__Given passage__:
'''
Archive

Category Archives for "Indexing"
1

All Rows on One AMP – By Design (Part 2)

All Rows on One AMP – By Design (Part 2)

In an earlier article (link to All Rows on One AMP – By Design) I showed an alternative design for small reference tables which ensures that all rows in the table are stored on a single AMP. The design allows for single-AMP retrieval of the entire table, usually before joining, which uses fewer AWTs.

During a recent Teradata education class that I was teaching a student commented that most if not all of their reference tables were too large to use that approach because they all contain history rows (effectively they are ‘slowly changing dimensions’). I was asked if my proposed design could be extended for slightly larger reference tables.

This article discusses four design options that I’ve investigated as a result of those discussions.

During this investigation and testing, I also started working on Teradata 16.10 which includes the “Multiple Hash Maps” (MHM) feature which provides some options for the designs included here.

Three Scenarios– Small, Medium and Large

During the investigation and testing of this requirement, I quickly realized that the design needs to cater for different sizes of reference table. For this article I’ve described these as ‘Small’, ‘Medium’ and ‘Large’, with the definitions of these terms shown below:

Small The entire table fits into 1 or 2 data blocks (typically 1 – 2 MB of PERM space).

I suspect that such tables will often not contain any history of changes, the table only holds ‘current rows’.

Medium All rows (both ‘current’ and ‘history’) fit into a few data blocks, probably less than one cylinder (@11MB).

The ‘current rows’ fit into 1 or 2 data blocks (typically 1 – 2 MB of PERM space).

Large The ‘current rows’ fit into 1 or 1 data blocks (typically 1 – 2 MB of PERM space) but the ‘history rows’ can grow as large as required (to meet business requirements).

What is the requirement?

This design is based on the following requirements which I have come across at some customer sites. They may not exactly match yours, but I hope are very similar.

  • The table either contains ‘current’ rows and optionally ‘history’ rows.
  • The table contains ‘start date’ and ‘end date’ columns which define when the data in the row is effective.
  • The current row is indicated by a specific value in the ’end date’ column. In a Teradata system this is often “NULL”, “3500-12-31” or “9999-12-31”.
  • Typical queries using this table only require ‘current’ rows.

What are the new design options?

With the requirements stated above my suggested design depends on two factors:

  1. Is the reference table ‘Small’, ‘Medium’ or ‘Large’.
  2. What version of the Teradata DBMS is being used? The important factor being “< TD 16.10” or “>= TD 16.10”.

Having determined where your table fits regarding the two factors shown above, use the following table to determine which design is best for you. The designs are explained in detail after this table and examples are given.

Teradata version < TD 16.10

Teradata version >= TD 16.10

Small

Add an extra column to the table definition which is the PI for the table. All rows have the same value for this column. (Design#1) Create the table with a ‘natural’ definition (UPI on the code column) and assign it to a 1-AMP Hash Map. (Design#2)
'''
__What you will do__:
a) In the article on single-AMP reference table design, translate this sentence into French: "I was asked if my proposed design could be extended for slightly larger reference tables."
b) According to the article on single-AMP reference table design, which values often mark the current row in the end date column of a Teradata system? List every one.
c) Reproduce the part of the article on single-AMP reference table design starting with "During this investigation" and going on through "designs included here.".

__Given data__:
'''
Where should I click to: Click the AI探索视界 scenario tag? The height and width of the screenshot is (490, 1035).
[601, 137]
'''
__Exercise results__:
a) On m'a demandé si la conception que je proposais pouvait être étendue à des tables de référence légèrement plus grandes.

b)
- NULL
- 3500-12-31
- 9999-12-31

c)
During this investigation and testing, I also started working on Teradata 16.10 which includes the “Multiple Hash Maps” (MHM) feature which provides some options for the designs included here.